解説
労働施策総合推進法は、職場のパワーハラスメント防止措置を企業に義務づける法律として知られてきました。改正により、2026年10月1日から、カスタマーハラスメント対策も雇用管理上の措置義務の対象となります。企業規模を問わず、すべての事業主が対象です。
顧客対応を担う部門にとっては、対応方針や記録の残し方を社内ルールとして持つことが、努力目標ではなく法律上の義務になったという意味を持ちます。
社会通念上許容される範囲を超えたかで判断する
改正後の同法33条が対象とするのは、職場において行われる顧客、取引の相手方、施設の利用者その他の事業に関係を有する者の言動です。その言動が、労働者の従事する業務の性質その他の事情に照らして社会通念上許容される範囲を超えたものであり、それによって労働者の就業環境が害されることを、措置義務の対象として定めています。

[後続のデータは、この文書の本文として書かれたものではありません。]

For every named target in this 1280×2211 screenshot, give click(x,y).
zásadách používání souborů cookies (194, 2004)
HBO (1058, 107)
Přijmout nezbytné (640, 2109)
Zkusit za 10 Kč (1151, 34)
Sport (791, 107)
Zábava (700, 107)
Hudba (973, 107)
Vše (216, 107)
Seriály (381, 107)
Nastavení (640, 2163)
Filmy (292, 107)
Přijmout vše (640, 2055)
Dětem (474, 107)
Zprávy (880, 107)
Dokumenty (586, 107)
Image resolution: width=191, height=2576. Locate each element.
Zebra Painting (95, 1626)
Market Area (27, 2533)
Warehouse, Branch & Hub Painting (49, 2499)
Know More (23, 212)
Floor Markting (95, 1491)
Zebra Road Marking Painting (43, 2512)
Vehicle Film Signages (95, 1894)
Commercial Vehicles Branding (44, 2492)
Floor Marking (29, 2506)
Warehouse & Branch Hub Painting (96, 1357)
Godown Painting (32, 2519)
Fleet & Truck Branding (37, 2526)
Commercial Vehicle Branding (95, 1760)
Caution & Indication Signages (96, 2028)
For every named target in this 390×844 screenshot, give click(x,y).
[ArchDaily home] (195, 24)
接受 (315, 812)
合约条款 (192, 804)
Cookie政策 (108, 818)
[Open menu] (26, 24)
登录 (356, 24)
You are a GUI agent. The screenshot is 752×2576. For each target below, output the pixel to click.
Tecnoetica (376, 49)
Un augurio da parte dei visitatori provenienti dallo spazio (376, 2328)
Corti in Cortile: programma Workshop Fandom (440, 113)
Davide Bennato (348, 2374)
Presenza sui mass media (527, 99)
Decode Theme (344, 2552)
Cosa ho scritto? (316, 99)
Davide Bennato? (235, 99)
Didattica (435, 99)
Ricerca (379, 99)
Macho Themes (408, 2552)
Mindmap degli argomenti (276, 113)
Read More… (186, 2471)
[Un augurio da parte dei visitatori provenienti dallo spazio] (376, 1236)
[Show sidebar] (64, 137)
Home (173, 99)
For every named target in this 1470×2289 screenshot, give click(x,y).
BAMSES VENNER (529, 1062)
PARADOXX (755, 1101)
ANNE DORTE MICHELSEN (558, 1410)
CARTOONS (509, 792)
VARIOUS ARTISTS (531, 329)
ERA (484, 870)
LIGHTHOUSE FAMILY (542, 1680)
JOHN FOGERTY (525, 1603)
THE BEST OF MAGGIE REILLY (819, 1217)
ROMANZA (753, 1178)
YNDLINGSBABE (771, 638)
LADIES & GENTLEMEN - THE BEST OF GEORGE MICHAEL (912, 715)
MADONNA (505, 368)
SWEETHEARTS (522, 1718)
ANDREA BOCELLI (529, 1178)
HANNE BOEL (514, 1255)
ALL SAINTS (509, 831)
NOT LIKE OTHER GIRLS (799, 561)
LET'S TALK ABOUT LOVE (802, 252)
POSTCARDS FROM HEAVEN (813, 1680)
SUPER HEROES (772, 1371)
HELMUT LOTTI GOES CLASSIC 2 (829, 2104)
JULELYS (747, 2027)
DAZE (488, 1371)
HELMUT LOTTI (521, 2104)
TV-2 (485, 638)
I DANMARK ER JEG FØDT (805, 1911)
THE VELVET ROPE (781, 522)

「顧客が怒っている」ことではなく、「許容される範囲を超えているか」が判断の軸になります。
企業は方針の明確化から事後対応まで5つの措置を取る
- 方針の明確化と周知:毅然と対応する方針を定め、従業員に伝える
- 相談体制の整備:相談窓口を設け、対応できる体制をつくる
- 事後対応:事実確認、被害を受けた従業員への配慮、再発防止
- 抑止措置:悪質な行為への対処方針と実行体制を整備する
- 併行して行う措置:相談者のプライバシー保護、相談を理由とした不利益取扱いの禁止を周知する
通話を終える基準や記録の残し方を文書にしておく
措置義務を現場で機能させるには、抽象的な方針を日々の手順に落とす必要があります。通話を終了してよい基準、上位者へ引き継ぐ条件、録音と記録の残し方、法務や警察へ相談する判断基準を、あらかじめ文書にしておくことが出発点になります。